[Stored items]
BEGIN
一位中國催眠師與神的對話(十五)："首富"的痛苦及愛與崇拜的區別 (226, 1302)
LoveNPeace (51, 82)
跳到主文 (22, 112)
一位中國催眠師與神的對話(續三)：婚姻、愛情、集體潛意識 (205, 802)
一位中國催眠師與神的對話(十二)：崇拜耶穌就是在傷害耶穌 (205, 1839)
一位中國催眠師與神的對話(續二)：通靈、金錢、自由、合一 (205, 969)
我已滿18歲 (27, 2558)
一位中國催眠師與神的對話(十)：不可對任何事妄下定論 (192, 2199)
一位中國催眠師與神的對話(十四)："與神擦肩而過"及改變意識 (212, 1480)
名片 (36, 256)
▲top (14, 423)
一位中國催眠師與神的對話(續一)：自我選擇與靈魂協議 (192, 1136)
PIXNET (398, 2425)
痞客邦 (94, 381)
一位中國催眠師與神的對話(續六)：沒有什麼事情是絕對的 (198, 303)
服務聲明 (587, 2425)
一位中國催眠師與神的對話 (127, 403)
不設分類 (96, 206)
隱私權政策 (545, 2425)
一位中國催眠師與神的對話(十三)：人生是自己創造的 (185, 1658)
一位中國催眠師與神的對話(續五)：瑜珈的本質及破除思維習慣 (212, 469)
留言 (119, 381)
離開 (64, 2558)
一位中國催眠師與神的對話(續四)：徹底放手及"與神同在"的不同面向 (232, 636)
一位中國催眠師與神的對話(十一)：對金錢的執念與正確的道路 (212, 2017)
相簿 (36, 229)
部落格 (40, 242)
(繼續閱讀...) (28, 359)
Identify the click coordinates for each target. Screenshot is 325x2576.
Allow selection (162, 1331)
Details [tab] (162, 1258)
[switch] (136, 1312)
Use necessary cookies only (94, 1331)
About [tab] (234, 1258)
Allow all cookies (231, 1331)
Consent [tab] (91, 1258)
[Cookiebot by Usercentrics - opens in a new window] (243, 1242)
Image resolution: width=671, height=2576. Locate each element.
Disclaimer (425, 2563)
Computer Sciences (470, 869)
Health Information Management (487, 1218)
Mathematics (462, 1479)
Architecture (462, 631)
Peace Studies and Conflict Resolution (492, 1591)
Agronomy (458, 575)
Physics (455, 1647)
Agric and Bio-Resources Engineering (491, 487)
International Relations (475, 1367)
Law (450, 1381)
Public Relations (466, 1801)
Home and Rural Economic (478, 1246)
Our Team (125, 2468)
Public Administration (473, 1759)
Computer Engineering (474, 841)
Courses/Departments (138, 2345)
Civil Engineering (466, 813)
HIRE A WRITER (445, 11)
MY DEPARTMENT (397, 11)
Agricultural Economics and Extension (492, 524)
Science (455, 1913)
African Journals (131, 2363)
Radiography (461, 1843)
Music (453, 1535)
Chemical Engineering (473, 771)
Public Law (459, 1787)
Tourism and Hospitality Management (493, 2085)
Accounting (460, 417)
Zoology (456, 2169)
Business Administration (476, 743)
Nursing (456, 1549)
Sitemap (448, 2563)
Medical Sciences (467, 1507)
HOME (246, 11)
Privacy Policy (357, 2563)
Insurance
END
» **Activity**: Return, exactly, the lines from the first line of the records above to the line containing "Home and Rural Economic (478, 1246)", both included.

» **Response**:
一位中國催眠師與神的對話(十五)："首富"的痛苦及愛與崇拜的區別 (226, 1302)
LoveNPeace (51, 82)
跳到主文 (22, 112)
一位中國催眠師與神的對話(續三)：婚姻、愛情、集體潛意識 (205, 802)
一位中國催眠師與神的對話(十二)：崇拜耶穌就是在傷害耶穌 (205, 1839)
一位中國催眠師與神的對話(續二)：通靈、金錢、自由、合一 (205, 969)
我已滿18歲 (27, 2558)
一位中國催眠師與神的對話(十)：不可對任何事妄下定論 (192, 2199)
一位中國催眠師與神的對話(十四)："與神擦肩而過"及改變意識 (212, 1480)
名片 (36, 256)
▲top (14, 423)
一位中國催眠師與神的對話(續一)：自我選擇與靈魂協議 (192, 1136)
PIXNET (398, 2425)
痞客邦 (94, 381)
一位中國催眠師與神的對話(續六)：沒有什麼事情是絕對的 (198, 303)
服務聲明 (587, 2425)
一位中國催眠師與神的對話 (127, 403)
不設分類 (96, 206)
隱私權政策 (545, 2425)
一位中國催眠師與神的對話(十三)：人生是自己創造的 (185, 1658)
一位中國催眠師與神的對話(續五)：瑜珈的本質及破除思維習慣 (212, 469)
留言 (119, 381)
離開 (64, 2558)
一位中國催眠師與神的對話(續四)：徹底放手及"與神同在"的不同面向 (232, 636)
一位中國催眠師與神的對話(十一)：對金錢的執念與正確的道路 (212, 2017)
相簿 (36, 229)
部落格 (40, 242)
(繼續閱讀...) (28, 359)
Identify the click coordinates for each target. Screenshot is 325x2576.
Allow selection (162, 1331)
Details [tab] (162, 1258)
[switch] (136, 1312)
Use necessary cookies only (94, 1331)
About [tab] (234, 1258)
Allow all cookies (231, 1331)
Consent [tab] (91, 1258)
[Cookiebot by Usercentrics - opens in a new window] (243, 1242)
Image resolution: width=671, height=2576. Locate each element.
Disclaimer (425, 2563)
Computer Sciences (470, 869)
Health Information Management (487, 1218)
Mathematics (462, 1479)
Architecture (462, 631)
Peace Studies and Conflict Resolution (492, 1591)
Agronomy (458, 575)
Physics (455, 1647)
Agric and Bio-Resources Engineering (491, 487)
International Relations (475, 1367)
Law (450, 1381)
Public Relations (466, 1801)
Home and Rural Economic (478, 1246)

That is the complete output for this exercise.